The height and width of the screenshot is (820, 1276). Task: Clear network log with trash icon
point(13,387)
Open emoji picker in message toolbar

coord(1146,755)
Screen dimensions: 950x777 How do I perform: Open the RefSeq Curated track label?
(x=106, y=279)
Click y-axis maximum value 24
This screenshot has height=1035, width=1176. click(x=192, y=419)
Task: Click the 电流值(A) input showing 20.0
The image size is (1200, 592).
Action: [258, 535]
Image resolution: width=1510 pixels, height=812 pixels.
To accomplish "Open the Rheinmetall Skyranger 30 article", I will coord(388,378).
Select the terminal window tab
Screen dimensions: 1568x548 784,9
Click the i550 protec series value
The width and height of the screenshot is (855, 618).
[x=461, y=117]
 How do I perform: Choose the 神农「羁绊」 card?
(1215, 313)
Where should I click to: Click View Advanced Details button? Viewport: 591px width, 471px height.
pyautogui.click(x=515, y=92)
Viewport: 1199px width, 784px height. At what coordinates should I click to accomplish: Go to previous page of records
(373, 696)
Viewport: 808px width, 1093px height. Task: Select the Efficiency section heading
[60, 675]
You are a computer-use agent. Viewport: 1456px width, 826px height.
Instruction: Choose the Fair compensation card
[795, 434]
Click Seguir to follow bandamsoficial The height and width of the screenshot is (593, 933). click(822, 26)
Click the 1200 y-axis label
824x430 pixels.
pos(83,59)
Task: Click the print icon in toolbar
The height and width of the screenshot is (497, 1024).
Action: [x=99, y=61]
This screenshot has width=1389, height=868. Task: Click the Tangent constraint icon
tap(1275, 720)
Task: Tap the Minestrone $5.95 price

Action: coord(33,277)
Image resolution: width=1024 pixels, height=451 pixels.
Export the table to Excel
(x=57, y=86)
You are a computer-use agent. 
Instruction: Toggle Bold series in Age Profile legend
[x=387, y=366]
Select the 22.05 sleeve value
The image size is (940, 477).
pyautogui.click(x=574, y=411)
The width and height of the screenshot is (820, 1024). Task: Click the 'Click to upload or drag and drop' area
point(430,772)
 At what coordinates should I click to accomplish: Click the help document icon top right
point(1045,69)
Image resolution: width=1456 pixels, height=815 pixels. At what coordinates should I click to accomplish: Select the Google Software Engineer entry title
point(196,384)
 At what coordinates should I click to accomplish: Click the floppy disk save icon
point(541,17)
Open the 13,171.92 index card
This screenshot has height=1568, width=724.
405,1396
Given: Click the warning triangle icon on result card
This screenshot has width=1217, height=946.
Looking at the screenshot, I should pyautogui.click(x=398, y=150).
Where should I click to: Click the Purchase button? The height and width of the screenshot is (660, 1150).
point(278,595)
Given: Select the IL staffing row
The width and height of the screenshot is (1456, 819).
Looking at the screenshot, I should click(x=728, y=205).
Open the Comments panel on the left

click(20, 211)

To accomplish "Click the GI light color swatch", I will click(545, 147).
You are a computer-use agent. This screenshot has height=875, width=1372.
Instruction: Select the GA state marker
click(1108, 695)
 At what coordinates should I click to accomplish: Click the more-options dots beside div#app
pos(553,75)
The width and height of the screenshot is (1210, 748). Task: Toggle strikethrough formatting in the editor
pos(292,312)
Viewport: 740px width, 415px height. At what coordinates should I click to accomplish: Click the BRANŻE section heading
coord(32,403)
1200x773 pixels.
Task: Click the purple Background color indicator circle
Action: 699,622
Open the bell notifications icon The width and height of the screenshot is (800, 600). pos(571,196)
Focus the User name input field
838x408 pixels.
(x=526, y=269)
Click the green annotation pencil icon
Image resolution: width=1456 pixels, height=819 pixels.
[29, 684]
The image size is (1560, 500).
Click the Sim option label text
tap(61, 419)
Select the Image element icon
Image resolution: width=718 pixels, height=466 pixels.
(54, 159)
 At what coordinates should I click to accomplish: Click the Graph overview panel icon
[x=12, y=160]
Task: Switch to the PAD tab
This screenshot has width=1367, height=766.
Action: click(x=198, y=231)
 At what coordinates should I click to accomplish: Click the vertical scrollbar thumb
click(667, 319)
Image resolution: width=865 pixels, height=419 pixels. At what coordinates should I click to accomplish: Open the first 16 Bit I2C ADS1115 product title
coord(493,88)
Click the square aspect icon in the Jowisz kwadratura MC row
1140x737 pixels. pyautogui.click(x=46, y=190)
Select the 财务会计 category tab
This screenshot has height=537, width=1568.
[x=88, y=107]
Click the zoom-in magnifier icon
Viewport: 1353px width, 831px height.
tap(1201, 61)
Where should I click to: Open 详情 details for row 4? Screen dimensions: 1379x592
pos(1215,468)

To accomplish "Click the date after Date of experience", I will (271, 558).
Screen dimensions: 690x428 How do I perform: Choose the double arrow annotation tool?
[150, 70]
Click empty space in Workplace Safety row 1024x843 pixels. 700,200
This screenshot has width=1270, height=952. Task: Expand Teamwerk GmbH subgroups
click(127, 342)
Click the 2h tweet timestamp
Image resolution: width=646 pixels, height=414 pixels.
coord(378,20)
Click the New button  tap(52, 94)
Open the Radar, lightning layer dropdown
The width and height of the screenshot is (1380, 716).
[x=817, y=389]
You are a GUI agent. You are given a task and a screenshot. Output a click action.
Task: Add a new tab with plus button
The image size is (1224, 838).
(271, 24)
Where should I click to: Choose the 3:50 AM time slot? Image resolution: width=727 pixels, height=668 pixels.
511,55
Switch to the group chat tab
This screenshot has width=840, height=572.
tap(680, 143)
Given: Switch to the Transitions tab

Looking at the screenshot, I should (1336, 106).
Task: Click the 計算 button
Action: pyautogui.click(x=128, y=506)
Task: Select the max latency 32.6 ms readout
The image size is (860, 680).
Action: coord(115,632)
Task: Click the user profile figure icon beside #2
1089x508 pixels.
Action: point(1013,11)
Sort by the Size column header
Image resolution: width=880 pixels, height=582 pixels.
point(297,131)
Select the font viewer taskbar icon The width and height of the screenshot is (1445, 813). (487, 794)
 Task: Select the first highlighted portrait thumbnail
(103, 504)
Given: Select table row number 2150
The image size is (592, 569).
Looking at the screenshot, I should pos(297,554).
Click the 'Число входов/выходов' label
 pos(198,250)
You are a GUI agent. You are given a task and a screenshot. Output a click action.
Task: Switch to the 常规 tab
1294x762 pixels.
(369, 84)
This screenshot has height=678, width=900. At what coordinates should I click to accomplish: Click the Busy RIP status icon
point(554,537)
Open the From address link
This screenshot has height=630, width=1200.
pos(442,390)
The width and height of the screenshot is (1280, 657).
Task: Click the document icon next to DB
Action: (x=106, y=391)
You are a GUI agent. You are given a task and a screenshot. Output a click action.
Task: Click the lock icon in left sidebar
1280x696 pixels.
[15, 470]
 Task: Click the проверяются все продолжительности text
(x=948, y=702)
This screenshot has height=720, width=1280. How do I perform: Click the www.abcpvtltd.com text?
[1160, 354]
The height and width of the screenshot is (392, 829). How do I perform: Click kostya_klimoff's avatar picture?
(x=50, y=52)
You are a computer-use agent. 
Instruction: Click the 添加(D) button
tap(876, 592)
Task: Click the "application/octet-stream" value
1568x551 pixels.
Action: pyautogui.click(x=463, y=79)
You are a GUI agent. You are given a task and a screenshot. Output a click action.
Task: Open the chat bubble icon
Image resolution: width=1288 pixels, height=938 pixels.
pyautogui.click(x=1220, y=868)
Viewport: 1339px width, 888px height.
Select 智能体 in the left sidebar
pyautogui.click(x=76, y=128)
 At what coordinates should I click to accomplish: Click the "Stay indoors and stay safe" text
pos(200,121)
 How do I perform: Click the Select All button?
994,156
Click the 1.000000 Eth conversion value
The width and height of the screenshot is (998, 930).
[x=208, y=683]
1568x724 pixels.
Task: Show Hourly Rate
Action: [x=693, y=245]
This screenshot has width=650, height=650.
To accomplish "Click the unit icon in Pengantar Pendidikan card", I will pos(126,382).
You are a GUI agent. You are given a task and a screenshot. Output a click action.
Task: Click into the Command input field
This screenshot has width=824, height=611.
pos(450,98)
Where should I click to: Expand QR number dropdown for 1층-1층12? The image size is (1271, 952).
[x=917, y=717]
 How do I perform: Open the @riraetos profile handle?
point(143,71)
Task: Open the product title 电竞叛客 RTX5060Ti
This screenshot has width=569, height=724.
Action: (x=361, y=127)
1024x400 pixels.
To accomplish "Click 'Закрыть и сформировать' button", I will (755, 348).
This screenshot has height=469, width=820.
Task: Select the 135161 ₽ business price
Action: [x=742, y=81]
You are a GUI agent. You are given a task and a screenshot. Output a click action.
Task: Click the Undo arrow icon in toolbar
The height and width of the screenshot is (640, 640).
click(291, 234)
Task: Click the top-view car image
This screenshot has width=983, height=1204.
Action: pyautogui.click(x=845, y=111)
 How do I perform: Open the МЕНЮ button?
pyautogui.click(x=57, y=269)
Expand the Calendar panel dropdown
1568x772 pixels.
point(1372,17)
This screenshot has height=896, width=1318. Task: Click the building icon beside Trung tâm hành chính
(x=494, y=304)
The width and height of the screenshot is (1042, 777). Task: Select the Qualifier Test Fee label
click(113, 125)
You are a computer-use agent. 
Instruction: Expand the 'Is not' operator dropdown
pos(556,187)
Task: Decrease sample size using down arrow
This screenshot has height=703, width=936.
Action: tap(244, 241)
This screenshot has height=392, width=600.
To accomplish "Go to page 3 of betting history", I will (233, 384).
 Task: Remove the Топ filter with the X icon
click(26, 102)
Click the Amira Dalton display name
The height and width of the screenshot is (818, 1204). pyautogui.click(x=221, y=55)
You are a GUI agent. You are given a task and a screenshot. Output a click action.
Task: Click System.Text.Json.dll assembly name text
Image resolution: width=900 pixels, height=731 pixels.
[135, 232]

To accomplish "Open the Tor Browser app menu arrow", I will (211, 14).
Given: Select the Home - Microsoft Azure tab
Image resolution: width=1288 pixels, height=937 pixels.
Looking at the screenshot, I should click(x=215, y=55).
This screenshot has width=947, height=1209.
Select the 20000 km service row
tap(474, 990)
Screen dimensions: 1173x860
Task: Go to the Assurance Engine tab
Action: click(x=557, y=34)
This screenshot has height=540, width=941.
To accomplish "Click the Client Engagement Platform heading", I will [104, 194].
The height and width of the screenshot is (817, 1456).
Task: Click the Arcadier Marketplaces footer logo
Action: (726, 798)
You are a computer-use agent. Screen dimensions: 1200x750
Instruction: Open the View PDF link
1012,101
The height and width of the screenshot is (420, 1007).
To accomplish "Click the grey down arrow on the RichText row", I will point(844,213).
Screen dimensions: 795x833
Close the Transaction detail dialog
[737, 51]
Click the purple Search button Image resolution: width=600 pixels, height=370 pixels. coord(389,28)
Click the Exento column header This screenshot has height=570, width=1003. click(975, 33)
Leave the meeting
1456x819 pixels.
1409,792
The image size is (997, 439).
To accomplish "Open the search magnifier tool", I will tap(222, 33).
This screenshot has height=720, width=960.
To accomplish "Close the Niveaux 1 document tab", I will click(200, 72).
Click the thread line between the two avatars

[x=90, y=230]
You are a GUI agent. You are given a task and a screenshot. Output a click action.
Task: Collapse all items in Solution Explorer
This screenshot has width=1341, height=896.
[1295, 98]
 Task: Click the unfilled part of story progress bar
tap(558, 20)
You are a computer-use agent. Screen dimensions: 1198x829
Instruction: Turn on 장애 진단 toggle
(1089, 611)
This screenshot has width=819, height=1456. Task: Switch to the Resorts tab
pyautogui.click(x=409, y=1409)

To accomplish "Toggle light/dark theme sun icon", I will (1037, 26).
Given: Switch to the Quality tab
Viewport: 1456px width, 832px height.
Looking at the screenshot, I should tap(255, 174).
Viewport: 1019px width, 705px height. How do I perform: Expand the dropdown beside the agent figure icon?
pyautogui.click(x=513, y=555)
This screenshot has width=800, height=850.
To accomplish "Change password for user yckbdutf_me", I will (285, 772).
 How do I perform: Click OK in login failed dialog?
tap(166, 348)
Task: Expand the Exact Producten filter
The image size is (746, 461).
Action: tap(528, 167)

○ ○ ○ ○ ○ ○ ○

Every line above that carries the string "magnifier" should be copied.

Click the zoom-in magnifier icon
To accomplish "Open the search magnifier tool", I will tap(222, 33).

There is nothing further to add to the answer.